Una forma de la compañía y del desplazamiento, la fotografía fue de las aficiones más intensas, sutiles y desconocidas de José Pedro Díaz. En 1950 anotó en su diario “el deseo de vivir para los ojos” y se propuso, camino de París, como si fuese el principio de un mapa, “ver, curiosear, fotografiar”. A ese entusiasmo por ordenar los instantes y los viajes agregó, experiencia aún no revelada, su imagen de “cineasta amateur teórico”.
Atenta a los prodigios cotidianos, al espacio y la visión, a las capturas mágicas, Amanda Berenguer siempre estuvo allí y permanece, ahora, en este recorrido por las “superficies profundas” de la imagen. ¿Habrá instrumento que pueda medir la velocidad de una metáfora? ¿Habrá manera de medir el “tiempo vertical” o el instante poético?
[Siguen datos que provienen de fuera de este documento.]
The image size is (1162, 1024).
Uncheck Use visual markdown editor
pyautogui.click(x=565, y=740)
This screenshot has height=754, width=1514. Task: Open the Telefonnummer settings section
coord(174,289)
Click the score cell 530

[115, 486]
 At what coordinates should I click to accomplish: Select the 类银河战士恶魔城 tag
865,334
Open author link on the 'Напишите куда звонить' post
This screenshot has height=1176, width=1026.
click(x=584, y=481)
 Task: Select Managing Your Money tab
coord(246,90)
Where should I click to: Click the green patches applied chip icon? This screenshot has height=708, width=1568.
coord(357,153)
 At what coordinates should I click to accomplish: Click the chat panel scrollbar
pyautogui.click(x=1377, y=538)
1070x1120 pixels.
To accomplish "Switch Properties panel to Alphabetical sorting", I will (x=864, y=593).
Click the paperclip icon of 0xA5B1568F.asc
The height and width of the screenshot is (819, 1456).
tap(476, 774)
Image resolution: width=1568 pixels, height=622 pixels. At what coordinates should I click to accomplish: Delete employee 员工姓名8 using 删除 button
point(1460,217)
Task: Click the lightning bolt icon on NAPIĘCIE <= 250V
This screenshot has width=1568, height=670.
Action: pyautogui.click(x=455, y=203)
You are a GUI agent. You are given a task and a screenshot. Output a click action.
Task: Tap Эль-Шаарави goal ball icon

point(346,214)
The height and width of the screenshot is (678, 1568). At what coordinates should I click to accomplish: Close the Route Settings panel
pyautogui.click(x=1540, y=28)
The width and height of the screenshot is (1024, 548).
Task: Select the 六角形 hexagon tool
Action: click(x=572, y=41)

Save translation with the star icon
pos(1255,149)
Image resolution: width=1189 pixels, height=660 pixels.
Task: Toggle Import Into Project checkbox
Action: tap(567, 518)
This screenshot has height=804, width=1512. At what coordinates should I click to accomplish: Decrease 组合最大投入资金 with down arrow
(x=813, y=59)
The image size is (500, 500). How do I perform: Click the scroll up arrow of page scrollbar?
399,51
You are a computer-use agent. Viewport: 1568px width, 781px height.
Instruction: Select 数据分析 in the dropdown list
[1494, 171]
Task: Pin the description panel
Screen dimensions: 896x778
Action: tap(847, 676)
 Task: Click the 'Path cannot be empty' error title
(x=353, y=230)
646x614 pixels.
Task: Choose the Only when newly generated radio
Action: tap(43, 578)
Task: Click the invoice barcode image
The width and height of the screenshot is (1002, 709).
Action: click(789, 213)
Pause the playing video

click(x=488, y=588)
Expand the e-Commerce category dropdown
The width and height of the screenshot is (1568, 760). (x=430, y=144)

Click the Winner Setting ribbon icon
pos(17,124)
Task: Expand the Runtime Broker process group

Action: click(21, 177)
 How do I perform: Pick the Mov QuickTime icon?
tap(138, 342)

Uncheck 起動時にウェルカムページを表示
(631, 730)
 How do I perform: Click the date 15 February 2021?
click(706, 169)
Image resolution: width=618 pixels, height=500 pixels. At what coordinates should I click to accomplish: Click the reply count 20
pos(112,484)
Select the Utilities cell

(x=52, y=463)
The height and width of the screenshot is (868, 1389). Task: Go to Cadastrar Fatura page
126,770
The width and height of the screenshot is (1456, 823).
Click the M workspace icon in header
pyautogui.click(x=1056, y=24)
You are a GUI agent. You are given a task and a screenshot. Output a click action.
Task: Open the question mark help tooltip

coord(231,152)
Seleccionadas de los archivos de José Pedro Díaz y de Amanda Berenguer, pertenecientes a la Biblioteca Nacional, estas fotografías del período 1944-1951 muestran los primeros años del matrimonio y el primer viaje a Europa (1950-52), la memoria íntima de una vida literaria y los encuentros de la amistad (Ida Vitale, Ángel Rama, José Bergamín, Fernando Pereda, Amalia Nieto), las galerías de una cultura.
En este paisaje y en este tiempo algo es fugaz y persistente. En “Ejercicios antropológicos”, Díaz escribió sobre un espacio incierto: “Más que la luz, lo que se percibe, cuando se está allí, es una vibración”. Tal vez hablaba de la fotografía.